Второй день в каньоне многому научил нас. Мы стали лучше понимать реку. После слияния с множеством мелких притоков Лена заметно прибавила в мощи, теперь любое пересечение потока требовало серьезных физических усилий, а двигаться против течения было просто невозможно. Ориентиром служило поведение рыбы, которая очень тонко чувствовала любые изменения скорости водных струй и передвигалась в зонах относительного спокойствия. Таких зон оказалось великое множество.

В каньоне нашей добычей по-прежнему оставался хариус, но ближе к выходу реки из гор нам стали встречаться одиночные сиги. Эту красивую сильную рыбу мы видели доселе только в соленом виде. Ловить сига на удочку или спиннинг — дело бесполезное. Основа рациона этой рыбы — личинки ручейника, сидящие в своих домиках из песчинок на донных камнях.

§ ЧТО НУЖНО СДЕЛАТЬ
a. Скопируйте без изменений часть отрывка о реке Лене: всё, начиная со слов «Второй день в» и до слов «оказалось великое множество.» включительно.
b. Продолжите отрывок о реке Лене, начав сразу после его последнего предложения.
Приведённый ниже материал к отрывку не относится.

§ ДАННЫЕ ДЛЯ УПРАЖНЕНИЯ
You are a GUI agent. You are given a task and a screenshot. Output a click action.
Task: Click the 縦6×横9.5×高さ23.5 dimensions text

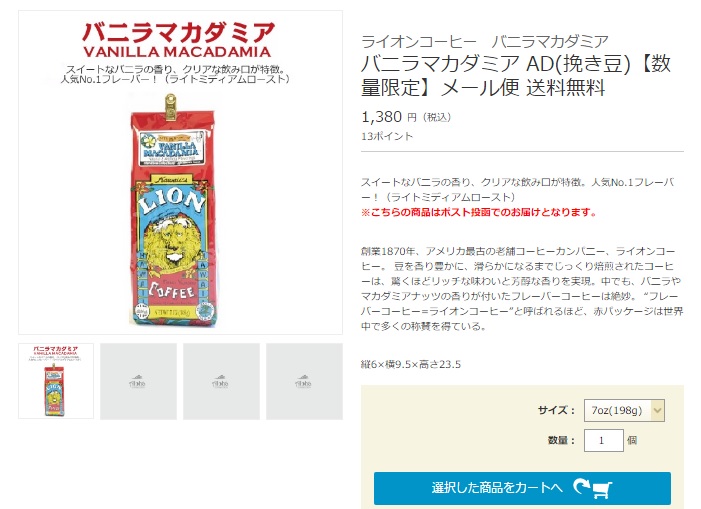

§ ОТВЕТЫ НА ЗАДАНИЯ
a.
Второй день в каньоне многому научил нас. Мы стали лучше понимать реку. После слияния с множеством мелких притоков Лена заметно прибавила в мощи, теперь любое пересечение потока требовало серьезных физических усилий, а двигаться против течения было просто невозможно. Ориентиром служило поведение рыбы, которая очень тонко чувствовала любые изменения скорости водных струй и передвигалась в зонах относительного спокойствия. Таких зон оказалось великое множество.

b.
Древесные заломы пользуются дурной славой среди туристов-водников. Было немало случаев, когда выпавших из лодки людей затягивало под них. Исход был, как правило, печальным. Но эти заломы в таежной части реки — места массового скопления рыбы, и мы не могли не поднырнуть под них. На деле все оказалось не так страшно. Прозрачность реки (не менее 10 метров) позволяла хорошо ориентироваться под водой, и, двигаясь вместе с потоком, мы легко избегали столкновений с беспорядочно торчащими стволами. Залом — не только идеальное укрытие для рыбы, он, как естественная плотина, фильтрует воду, так что это еще и естественная кормушка. В заломах охотник способен по-настоящему проявить себя, используя различную тактику. Здесь можно, выбрав удачное место, скрадывать проходящую рыбу, либо, проносясь над самым дном, стрелять с лета. Именно в заломах мы начали добывать сигов, хотя это было непросто. Сиг очень осторожен, и если не удавалось застать его врасплох, он одним взмахом хвоста демонстрировал нам, кто хозяин в реке.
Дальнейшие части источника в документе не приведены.